カイロ宣言は捏造、1972年の日中共同声明の再検証を

統一白書 1993 年8月31日一中白書 2000年2月21日中国總理談話 2004年 3月14日 中国北京

(1)中国は、カイロ宣言によって台湾は中国に返還されたと強調しており、1972年に行われた日本、中国の国交回復に伴い発表された日中共同声明でも、日本はこれを承認した。中国の主張は、上記の白書で詳細に述べられている。要点は以下の通り。

        1. 1945年9月2日、日本が署名した降伏文書には、中国、アメリカ、イギリスの三カ国がポツダムで発表した宣言条款を受諾したことが明記されている。これは、一般に「ポツダム宣言」と呼ばれている。

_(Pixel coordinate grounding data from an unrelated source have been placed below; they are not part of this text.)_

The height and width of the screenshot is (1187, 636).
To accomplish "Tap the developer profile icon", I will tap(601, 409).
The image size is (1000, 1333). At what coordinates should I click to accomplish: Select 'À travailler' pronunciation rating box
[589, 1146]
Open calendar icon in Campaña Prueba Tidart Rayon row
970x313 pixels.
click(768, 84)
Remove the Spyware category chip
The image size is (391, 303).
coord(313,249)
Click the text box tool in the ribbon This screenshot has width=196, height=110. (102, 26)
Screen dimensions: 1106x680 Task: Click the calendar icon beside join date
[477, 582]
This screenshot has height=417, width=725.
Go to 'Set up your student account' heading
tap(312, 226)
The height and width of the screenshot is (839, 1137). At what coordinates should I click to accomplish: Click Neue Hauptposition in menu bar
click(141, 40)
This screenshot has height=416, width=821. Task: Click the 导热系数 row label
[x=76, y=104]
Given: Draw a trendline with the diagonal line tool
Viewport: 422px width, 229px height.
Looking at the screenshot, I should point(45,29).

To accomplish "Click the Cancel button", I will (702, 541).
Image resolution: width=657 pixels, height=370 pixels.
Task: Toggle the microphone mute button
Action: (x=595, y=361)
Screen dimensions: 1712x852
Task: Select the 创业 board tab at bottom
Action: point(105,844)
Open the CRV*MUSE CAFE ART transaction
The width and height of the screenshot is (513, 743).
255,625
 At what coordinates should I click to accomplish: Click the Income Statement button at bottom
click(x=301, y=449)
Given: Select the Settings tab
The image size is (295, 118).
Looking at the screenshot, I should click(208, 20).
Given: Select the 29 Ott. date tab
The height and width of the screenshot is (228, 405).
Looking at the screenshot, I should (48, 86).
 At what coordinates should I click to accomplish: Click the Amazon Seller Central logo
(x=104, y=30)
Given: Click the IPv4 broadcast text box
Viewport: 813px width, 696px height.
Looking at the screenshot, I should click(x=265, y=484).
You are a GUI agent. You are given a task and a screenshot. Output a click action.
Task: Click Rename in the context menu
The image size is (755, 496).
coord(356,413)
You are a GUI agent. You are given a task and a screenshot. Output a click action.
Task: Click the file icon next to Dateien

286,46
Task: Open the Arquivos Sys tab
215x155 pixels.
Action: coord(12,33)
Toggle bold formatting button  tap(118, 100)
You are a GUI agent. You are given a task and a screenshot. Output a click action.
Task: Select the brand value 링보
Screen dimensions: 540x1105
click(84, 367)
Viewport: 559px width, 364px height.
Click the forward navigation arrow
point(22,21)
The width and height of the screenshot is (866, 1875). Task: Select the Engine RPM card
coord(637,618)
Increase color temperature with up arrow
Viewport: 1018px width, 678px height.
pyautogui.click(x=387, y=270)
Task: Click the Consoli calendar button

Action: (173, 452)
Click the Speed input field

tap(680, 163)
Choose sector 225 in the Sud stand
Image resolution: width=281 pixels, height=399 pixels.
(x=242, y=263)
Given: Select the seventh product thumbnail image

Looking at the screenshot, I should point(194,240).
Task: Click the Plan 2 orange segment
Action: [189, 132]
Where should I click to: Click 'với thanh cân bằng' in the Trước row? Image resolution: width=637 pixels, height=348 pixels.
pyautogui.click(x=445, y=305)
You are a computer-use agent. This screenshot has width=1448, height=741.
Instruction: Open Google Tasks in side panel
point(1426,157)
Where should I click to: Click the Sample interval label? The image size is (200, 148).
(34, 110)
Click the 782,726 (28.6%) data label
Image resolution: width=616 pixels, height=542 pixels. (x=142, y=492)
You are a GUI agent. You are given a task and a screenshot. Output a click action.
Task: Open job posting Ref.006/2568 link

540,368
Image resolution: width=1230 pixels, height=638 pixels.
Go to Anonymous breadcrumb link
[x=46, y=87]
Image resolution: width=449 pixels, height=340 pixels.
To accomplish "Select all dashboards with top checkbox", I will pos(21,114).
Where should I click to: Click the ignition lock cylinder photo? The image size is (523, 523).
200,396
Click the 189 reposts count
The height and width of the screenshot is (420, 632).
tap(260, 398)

英語の原稿での名称は「Potsdam Proclamation」。

        2. ポツダム宣言第8項では、「カイロ宣言の条項は履行され、また、日本国の主権は本州、北海道、九州及び四国並びにわれらが決定する諸小島に局限される」と規定されている。

        3. カイロ宣言では「満州、台湾、澎湖は中華民国に返還される」ことを承諾しており、日本はこれを黙認した。

(2)世界のどこにもカイロ宣言を見つけ出すことはできない
            世界のどこを探しても「カイロ宣言」と称する文書を見つけ出すことはできない。このためポツダム宣言第8項の「カイロ宣言の条項は履行される」という条文に含まれている意味を確定することはできない。

            かし中国は、1943年12月1日にルーズベルト、チャーチル、蒋介石がカイロで発表したプレスコミュニケがカイロ宣言であり、「満州、台湾、澎湖は中華民国に返還される」ことを承諾していると指摘している付録1を参照)。

            中国がカイロ宣言を示さない以上、ここで、中国が根拠とする偽のカイロ宣言であるプレスコミュニケを検証してみることにする。

(3)偽のカイロ宣言にも、台湾を中国に返すとは述べていない

        1. ミュニケの内容:「満州、台湾、澎湖は中華民国に返還される」という字句はあるが、標題にはカイロ宣言(the Cairo Declaration)とは書かれておらず、新聞公報(Press Communique)とあり、ポツダム宣言で指している「カイロ宣言」とは一致しない。

        2. プレスコミュニケには署名がない:コミュニケの原稿には「満州、台湾、澎湖は中華民国に返還される」という字句はあるものの、ル ーズベルト、チャーチル、蒋介石のうち、一人の署名もない(付録1を参照)。しかしルーズベルト、チャーチル、スターリンはイランで の宣言でいずれも署名している。このことは、二人とも、台湾と澎湖が中華民国に返還されることに同意していいことを証明している。

        3. プレスコミュニケは三人の巨頭が発表したものではない:原稿には、その発表時間、地点が記されていない。しかし中国は、1943 年 12 月1日にカイロで発表されたと指摘している。ところが当日、ルーズベルトとチャーチルはテヘランでスターリンと会議を開いている(付録2を参照)。蒋介石はすでに中国の重慶に戻っていた(付録3を参照)。

        このことは、1943年12月1日に三人の巨頭はいずれもカイロにはいなかったことを証明している。また、カイロで発表されたプレスコミュニケの原稿に署名されていないことから、このコミュニケは彼らが発表したものではないことが証明できる。

         4. チャーチルは、カイロ宣言で台湾、澎湖の中華民国への返還を承諾したことを否定している:1955年2月1日、チャーチルはイギリス国会での代表質問に回答した際、カイロ宣言で台湾、澎湖の中華民国へ の返還を承諾したことを否定した付録4を参照)。

        5. ルーズベルトとチャーチルは、満州(旅順、大連)の中華民国への返還をカイロ宣言で承諾したことを否認している:1945年2月11日にルーズベルトとチャーチルはヤルタで密約に署名し、旅順、大連をソ連に譲渡することを承認しており、「カイロ宣言で満州、台湾、澎湖は中華民国に返還されることを承諾した」という中国の主張を徹底的に否定した(付録5を参照)。

(4)結論
            中国はカイロ宣言を捏造して日本をだました。1972年9月29日に発表された日中共同声明第3項で「中華人民共和国政府は、台湾が中華人民共和国の領土の不可分の一部であることを重ねて表明する。日本国政府は、この中華人民共和国政府の立場を十分理解し、尊重し、ポツダム宣言第8項に基く立場を堅持する」とある。

            日本の外務省はこれにだまされ、「カイロ宣言で満州、台湾、澎湖は中華民国に返還されたことを声明した。しかし1972年の日中国交回復以降は、上述の中華民国は中国を指す」と宣言し、台湾は中国の一部であることを認定した。

            外務省は直ちにこれを改正し、台湾は中国の内政ではなく、中国にへつらうために台湾の内政に干渉することをやめるべきである。